### TASK DESCRIPTION
Your answer should be every line of the records that contains the word "will", copied as it stands.

### Collected data entries
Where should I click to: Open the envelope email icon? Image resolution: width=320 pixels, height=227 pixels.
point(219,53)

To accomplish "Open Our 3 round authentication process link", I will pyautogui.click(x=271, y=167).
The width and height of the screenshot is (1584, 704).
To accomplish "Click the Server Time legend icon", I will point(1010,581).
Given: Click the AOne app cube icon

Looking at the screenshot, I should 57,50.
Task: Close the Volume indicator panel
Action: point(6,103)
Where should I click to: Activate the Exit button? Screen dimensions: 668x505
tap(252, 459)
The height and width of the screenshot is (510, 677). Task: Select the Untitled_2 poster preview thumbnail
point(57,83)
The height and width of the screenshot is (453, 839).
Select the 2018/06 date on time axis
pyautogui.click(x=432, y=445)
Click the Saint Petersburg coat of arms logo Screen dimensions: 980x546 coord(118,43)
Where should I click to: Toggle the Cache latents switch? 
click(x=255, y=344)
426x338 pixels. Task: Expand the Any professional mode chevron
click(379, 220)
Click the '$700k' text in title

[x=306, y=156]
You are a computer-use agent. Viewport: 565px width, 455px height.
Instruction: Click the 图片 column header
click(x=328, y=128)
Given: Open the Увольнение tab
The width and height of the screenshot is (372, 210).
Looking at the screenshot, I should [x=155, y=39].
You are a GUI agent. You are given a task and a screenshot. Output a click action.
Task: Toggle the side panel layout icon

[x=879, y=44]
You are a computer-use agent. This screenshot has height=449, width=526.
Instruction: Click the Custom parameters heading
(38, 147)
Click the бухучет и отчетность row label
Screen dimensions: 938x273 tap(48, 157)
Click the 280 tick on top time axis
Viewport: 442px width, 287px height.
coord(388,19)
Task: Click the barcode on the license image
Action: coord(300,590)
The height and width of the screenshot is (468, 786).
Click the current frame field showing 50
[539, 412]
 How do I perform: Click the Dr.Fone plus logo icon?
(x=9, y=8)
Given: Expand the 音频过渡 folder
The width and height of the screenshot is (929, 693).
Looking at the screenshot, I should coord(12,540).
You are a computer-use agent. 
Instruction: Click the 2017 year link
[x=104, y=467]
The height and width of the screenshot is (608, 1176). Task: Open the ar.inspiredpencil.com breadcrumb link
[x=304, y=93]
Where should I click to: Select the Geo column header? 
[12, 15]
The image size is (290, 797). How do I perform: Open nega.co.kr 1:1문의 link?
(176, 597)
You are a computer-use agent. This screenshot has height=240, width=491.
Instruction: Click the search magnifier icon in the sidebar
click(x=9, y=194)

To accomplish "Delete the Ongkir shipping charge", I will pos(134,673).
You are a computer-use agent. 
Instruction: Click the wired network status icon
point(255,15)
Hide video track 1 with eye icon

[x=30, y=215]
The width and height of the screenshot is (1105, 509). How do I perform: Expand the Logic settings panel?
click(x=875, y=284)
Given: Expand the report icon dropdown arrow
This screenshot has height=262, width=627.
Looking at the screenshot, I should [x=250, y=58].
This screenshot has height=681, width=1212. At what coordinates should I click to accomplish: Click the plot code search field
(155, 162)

### TASK RESULT
To accomplish "Open Our 3 round authentication process link", I will pyautogui.click(x=271, y=167).
To accomplish "Click the Server Time legend icon", I will point(1010,581).
To accomplish "Delete the Ongkir shipping charge", I will pos(134,673).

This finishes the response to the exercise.